Fine Gael Senators seeks €5,000 pay rise for councillors

Minister Leo Varadkar to consider allowing councillors rights to access social welfare benefits

Minister for Local Government Simon Coveney: a spokesman for the Minister said he was anxious to have the matter finalised. Photograph: Brenda Fitzsimons / The Irish Times

Minister for Local Government Simon Coveney: a spokesman for the Minister said he was anxious to have the matter finalised.

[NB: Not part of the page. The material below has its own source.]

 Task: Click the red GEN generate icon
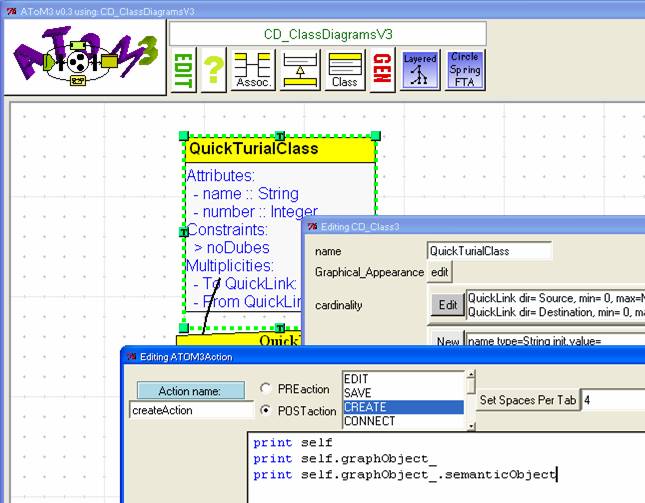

Photograph: Brenda Fitzsimons / The Irish Times

 

Fine Gael Senators are to table a motion at their parliamentary party meeting next week calling for a €5,000 increase in pay for councillors.

The 19 Senators have signed a memo calling on Minister for Local Government Simon Coveney to increase the annual fixed allowance for local authority members.

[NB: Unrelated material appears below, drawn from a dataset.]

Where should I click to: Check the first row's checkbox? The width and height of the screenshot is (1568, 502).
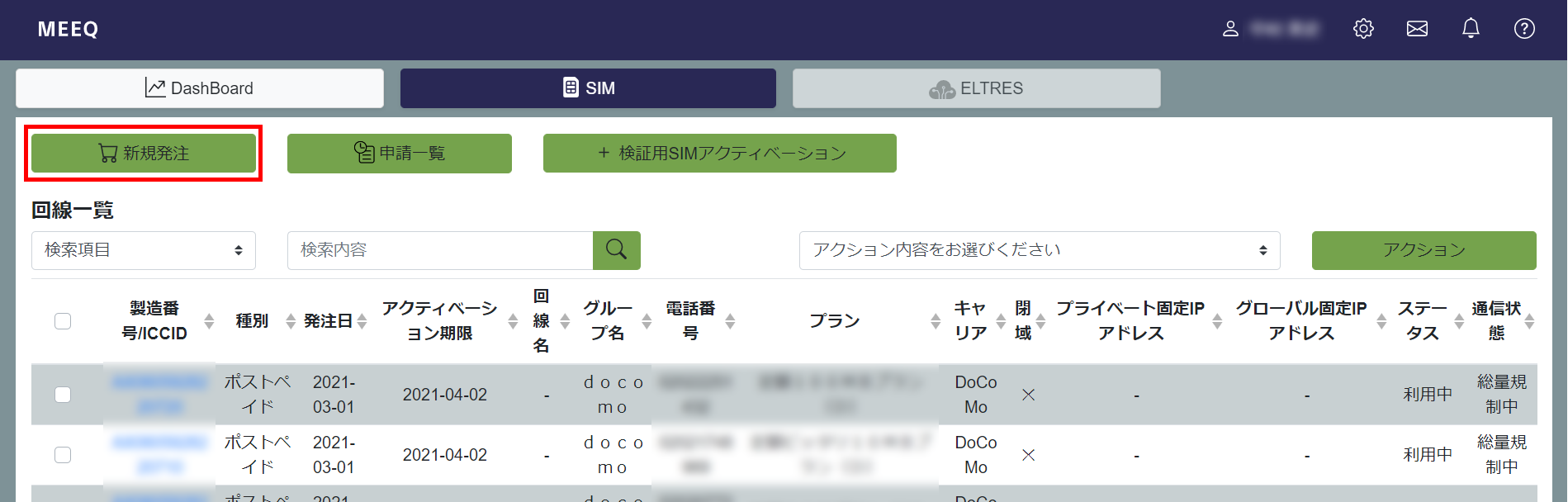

Currently councillors are paid €16,565 per annum. They have previously requested a €6,000 increase, citing a substantial increase in their workload.

A review of councillors’ pay is already under way in the Department of the Environment. A report on the topic was issued to former minister Alan Kelly and is now in the possession of Mr Coveney.

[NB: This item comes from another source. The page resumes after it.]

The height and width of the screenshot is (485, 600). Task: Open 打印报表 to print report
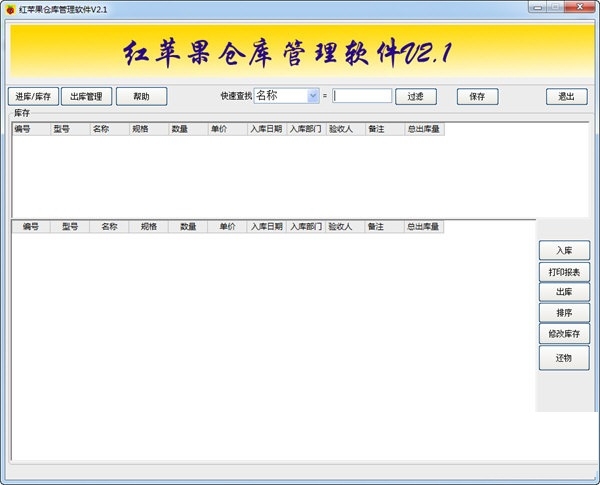tap(564, 272)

A spokesman for Mr Coveney said he was anxious to have the matter finalised sooner rather than later.

The motion follows confirmation by Minister for Social Protection Leo Varadkar that he is to consider allowing councillors rights to access a number of social welfare benefits.

Many in political circles regard the review of councillors’ pay and benefits as an aspect of a Fine Gael leadership contest between Mr Varadkar and Mr Coveney.

Replace Taoiseach

“Leo made the first move. We will have to force Simon to make the next move,” a party source said.

In response to Fine Gael Senator Paddy Burke, Mr Varadkar said local authority members were being treated unfairly and the position needed to be examined.

He said councillors pay 4 per cent PRSI but are not covered for jobseeker’s benefit or allowance, or illness benefit. They are also not entitled to a State pension when they retire as county councillors.

All public office holders have paid PRSI on their income since 2010 but do not receive the benefits other workers do.

More than 1,300 office holders are estimated to be affected, including almost 950 city, county and borough councillors.

Unacceptable

However, unlike councillors, they can access severance payments and pensions when they step down.

Labour Senator Denis Landy said the current position was unacceptable and must be addressed by the Minister as soon as possible.

He said the charge to councillors’ salaries came about as part of the Financial Emergency Measures in the Public Interest Act 2009 and “all other public office holders have full pension entitlements except for the lowest-paid group; the councillors”.